What the task asks:
Output every one of the rows below verbatim, with no changes.

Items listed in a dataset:
** start **
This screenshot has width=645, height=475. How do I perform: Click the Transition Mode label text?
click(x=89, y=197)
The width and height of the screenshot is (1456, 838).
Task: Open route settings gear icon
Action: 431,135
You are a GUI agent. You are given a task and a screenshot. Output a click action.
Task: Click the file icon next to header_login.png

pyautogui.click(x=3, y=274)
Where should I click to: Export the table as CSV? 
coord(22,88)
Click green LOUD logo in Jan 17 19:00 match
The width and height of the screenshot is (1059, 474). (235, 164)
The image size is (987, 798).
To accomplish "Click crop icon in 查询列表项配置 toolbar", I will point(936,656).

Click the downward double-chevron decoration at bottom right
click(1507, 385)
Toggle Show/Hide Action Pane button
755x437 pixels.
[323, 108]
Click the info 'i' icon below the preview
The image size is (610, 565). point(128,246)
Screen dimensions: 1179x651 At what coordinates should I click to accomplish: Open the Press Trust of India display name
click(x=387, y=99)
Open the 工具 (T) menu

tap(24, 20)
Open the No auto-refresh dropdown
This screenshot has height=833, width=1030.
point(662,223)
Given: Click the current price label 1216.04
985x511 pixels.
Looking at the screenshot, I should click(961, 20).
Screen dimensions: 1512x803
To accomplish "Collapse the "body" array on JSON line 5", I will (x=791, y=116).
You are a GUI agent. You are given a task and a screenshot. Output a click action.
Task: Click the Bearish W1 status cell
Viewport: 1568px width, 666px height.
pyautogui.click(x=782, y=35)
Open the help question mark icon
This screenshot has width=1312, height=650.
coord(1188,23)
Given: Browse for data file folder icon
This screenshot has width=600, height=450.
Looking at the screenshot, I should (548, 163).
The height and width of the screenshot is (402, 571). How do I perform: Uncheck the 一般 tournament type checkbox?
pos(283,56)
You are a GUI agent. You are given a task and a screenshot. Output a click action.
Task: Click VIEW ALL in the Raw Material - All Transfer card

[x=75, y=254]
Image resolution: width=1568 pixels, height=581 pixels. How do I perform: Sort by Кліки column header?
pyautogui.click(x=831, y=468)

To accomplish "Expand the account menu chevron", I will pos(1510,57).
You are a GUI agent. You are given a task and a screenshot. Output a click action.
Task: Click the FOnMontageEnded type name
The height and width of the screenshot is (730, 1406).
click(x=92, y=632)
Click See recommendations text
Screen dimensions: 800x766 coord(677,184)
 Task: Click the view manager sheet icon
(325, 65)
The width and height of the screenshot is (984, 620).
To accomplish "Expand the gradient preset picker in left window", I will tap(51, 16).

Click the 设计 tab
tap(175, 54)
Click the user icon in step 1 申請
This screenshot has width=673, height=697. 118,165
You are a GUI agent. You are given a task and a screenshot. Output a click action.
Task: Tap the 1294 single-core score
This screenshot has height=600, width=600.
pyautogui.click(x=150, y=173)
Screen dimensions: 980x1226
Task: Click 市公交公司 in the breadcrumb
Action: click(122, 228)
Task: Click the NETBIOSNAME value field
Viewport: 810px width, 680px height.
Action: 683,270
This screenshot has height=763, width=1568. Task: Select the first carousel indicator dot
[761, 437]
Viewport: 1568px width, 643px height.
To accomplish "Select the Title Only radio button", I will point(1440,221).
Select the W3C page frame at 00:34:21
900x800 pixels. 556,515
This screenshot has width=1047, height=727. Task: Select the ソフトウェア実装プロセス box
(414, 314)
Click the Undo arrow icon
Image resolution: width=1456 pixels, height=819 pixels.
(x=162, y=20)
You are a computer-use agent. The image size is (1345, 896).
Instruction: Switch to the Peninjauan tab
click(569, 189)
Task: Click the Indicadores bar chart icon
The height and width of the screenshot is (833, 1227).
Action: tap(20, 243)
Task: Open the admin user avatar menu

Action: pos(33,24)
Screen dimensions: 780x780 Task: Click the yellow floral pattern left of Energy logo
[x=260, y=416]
** end **
Task result:
This screenshot has width=645, height=475. How do I perform: Click the Transition Mode label text?
click(x=89, y=197)
The width and height of the screenshot is (1456, 838).
Task: Open route settings gear icon
Action: 431,135
You are a GUI agent. You are given a task and a screenshot. Output a click action.
Task: Click the file icon next to header_login.png

pyautogui.click(x=3, y=274)
Where should I click to: Export the table as CSV? 
coord(22,88)
Click green LOUD logo in Jan 17 19:00 match
The width and height of the screenshot is (1059, 474). (235, 164)
The image size is (987, 798).
To accomplish "Click crop icon in 查询列表项配置 toolbar", I will point(936,656).

Click the downward double-chevron decoration at bottom right
click(1507, 385)
Toggle Show/Hide Action Pane button
755x437 pixels.
[323, 108]
Click the info 'i' icon below the preview
The image size is (610, 565). point(128,246)
Screen dimensions: 1179x651 At what coordinates should I click to accomplish: Open the Press Trust of India display name
click(x=387, y=99)
Open the 工具 (T) menu

tap(24, 20)
Open the No auto-refresh dropdown
This screenshot has height=833, width=1030.
point(662,223)
Given: Click the current price label 1216.04
985x511 pixels.
Looking at the screenshot, I should click(961, 20).
Screen dimensions: 1512x803
To accomplish "Collapse the "body" array on JSON line 5", I will (x=791, y=116).
You are a GUI agent. You are given a task and a screenshot. Output a click action.
Task: Click the Bearish W1 status cell
Viewport: 1568px width, 666px height.
pyautogui.click(x=782, y=35)
Open the help question mark icon
This screenshot has width=1312, height=650.
coord(1188,23)
Given: Browse for data file folder icon
This screenshot has width=600, height=450.
Looking at the screenshot, I should (548, 163).
The height and width of the screenshot is (402, 571). How do I perform: Uncheck the 一般 tournament type checkbox?
pos(283,56)
You are a GUI agent. You are given a task and a screenshot. Output a click action.
Task: Click VIEW ALL in the Raw Material - All Transfer card

[x=75, y=254]
Image resolution: width=1568 pixels, height=581 pixels. How do I perform: Sort by Кліки column header?
pyautogui.click(x=831, y=468)

To accomplish "Expand the account menu chevron", I will pos(1510,57).
You are a GUI agent. You are given a task and a screenshot. Output a click action.
Task: Click the FOnMontageEnded type name
The height and width of the screenshot is (730, 1406).
click(x=92, y=632)
Click See recommendations text
Screen dimensions: 800x766 coord(677,184)
 Task: Click the view manager sheet icon
(325, 65)
The width and height of the screenshot is (984, 620).
To accomplish "Expand the gradient preset picker in left window", I will tap(51, 16).

Click the 设计 tab
tap(175, 54)
Click the user icon in step 1 申請
This screenshot has width=673, height=697. 118,165
You are a GUI agent. You are given a task and a screenshot. Output a click action.
Task: Tap the 1294 single-core score
This screenshot has height=600, width=600.
pyautogui.click(x=150, y=173)
Screen dimensions: 980x1226
Task: Click 市公交公司 in the breadcrumb
Action: click(122, 228)
Task: Click the NETBIOSNAME value field
Viewport: 810px width, 680px height.
Action: 683,270
This screenshot has height=763, width=1568. Task: Select the first carousel indicator dot
[761, 437]
Viewport: 1568px width, 643px height.
To accomplish "Select the Title Only radio button", I will point(1440,221).
Select the W3C page frame at 00:34:21
900x800 pixels. 556,515
This screenshot has width=1047, height=727. Task: Select the ソフトウェア実装プロセス box
(414, 314)
Click the Undo arrow icon
Image resolution: width=1456 pixels, height=819 pixels.
(x=162, y=20)
You are a computer-use agent. The image size is (1345, 896).
Instruction: Switch to the Peninjauan tab
click(569, 189)
Task: Click the Indicadores bar chart icon
The height and width of the screenshot is (833, 1227).
Action: tap(20, 243)
Task: Open the admin user avatar menu

Action: pos(33,24)
Screen dimensions: 780x780 Task: Click the yellow floral pattern left of Energy logo
[x=260, y=416]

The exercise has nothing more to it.